7. Discuss the quote from E. M. Forster’s A Room with a View
that introduces Part Two, on page 139, in the context of the novel: “I’m only thinking of my pet theory about Miss Honeychurch. Does it seem reasonable that she should play so wonderfully, and live so quietly? I suspect that one day she will be wonderful in both. The water-tight compartments in her will break down, and music and life will mingle. Then we shall have her heroically good, heroically bad—too heroic, perhaps, to be good or bad.” Why do you think the author chose this passage?
8. Why does Lenora Mortmain come on the trip to Rome? What do you think her motivations are?
9. Lenora remarks several times that she and Tess are alike. Presumably, neither of them know of their similar histories. What does Lenora see of herself in Tess?

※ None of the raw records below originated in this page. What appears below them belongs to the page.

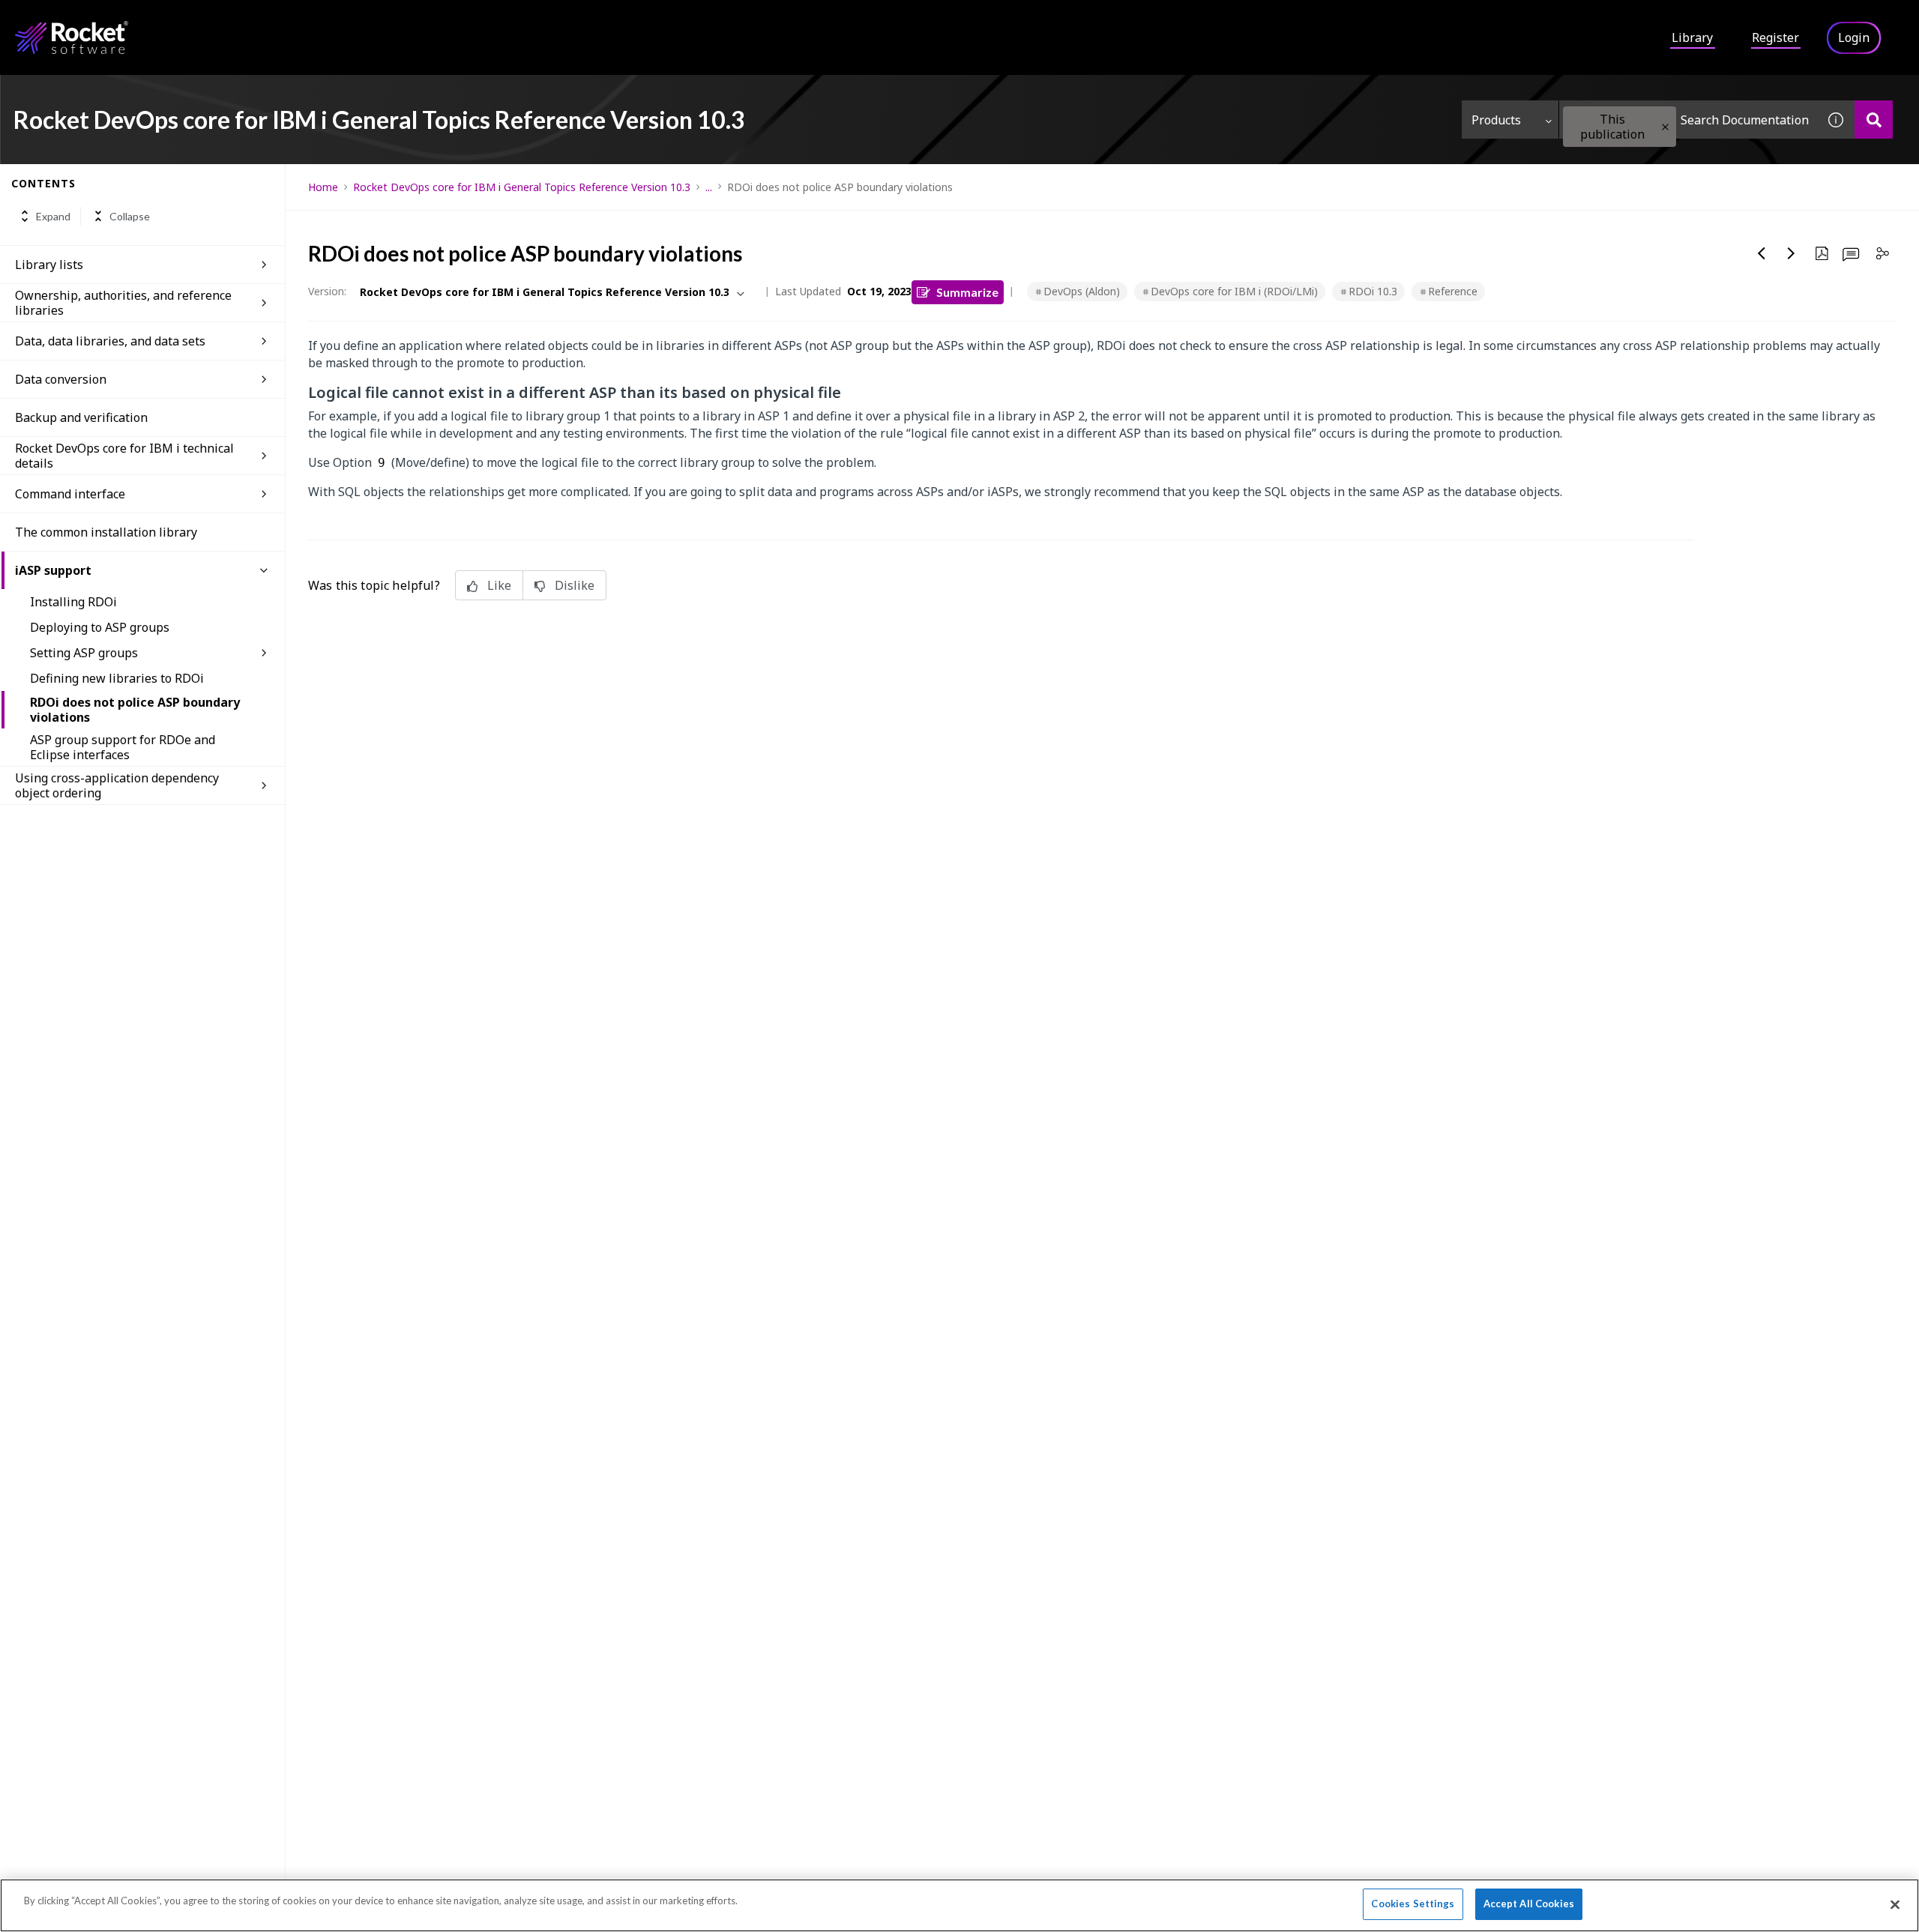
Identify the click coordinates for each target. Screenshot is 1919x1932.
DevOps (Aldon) (1081, 291)
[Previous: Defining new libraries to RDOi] (1762, 253)
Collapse (129, 216)
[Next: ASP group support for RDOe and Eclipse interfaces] (1792, 253)
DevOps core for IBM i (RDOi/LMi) (1234, 291)
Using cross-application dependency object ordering (117, 785)
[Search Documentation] (1874, 119)
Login (1854, 37)
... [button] (708, 187)
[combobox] (1688, 119)
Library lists (49, 264)
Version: (327, 291)
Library (1692, 37)
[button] (1665, 127)
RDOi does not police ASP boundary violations (135, 710)
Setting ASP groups (84, 652)
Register (1775, 37)
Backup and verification (81, 417)
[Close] (1895, 1904)
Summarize (967, 292)
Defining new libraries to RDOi (117, 678)
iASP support (53, 570)
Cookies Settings (1412, 1904)
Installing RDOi (73, 602)
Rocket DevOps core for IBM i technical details (124, 455)
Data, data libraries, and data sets (110, 341)
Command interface (70, 494)
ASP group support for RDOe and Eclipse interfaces (122, 747)
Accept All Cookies (1528, 1904)
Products (1496, 120)
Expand (53, 216)
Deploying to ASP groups (99, 627)
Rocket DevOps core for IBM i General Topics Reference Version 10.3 (521, 187)
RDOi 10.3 (1373, 291)
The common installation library (106, 532)
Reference (1452, 291)
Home (323, 187)
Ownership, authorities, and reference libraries (123, 303)
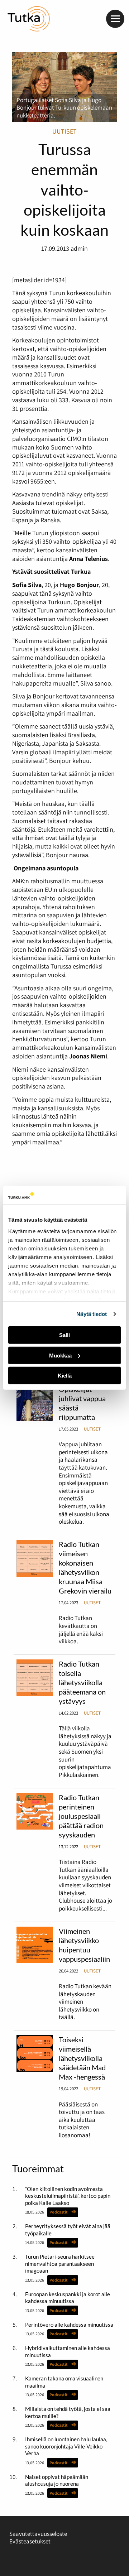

10. Why is everyone around them able to see that Tess and Adam should be together, but they are unable or unwilling to recognize this? They’ve been told they should be a couple their entire lives. Why does it take having other lovers, Peter and Francesca, for them to finally see each other in a different light? Or do you think they both had feelings for each other all along but were simply too scared to admit it? Enhance Your Book Club
1. Have an Italian feast like the one the group enjoys at the Roman trattoria in Chapter 17. Try your hand at cooking dishes such as stuffed zucchini flowers; grilled vegetables; bruschetta with borlotti beans; prosciutto; and lamb or veal with arugula, potatoes, and white beans. Or visit a local Italian restaurant and order your favorites.
2. When she needs guidance, Tess talks to her picture of Jane Austen. Which author or literary heroine would be your confidante and adviser, and why? Tess also says she would most like to be like Elizabeth Bennet in a difficult situation. Whose characteristics would you choose?
3. Are you a city person or a country person? Would you choose to live in London or Langford? Why?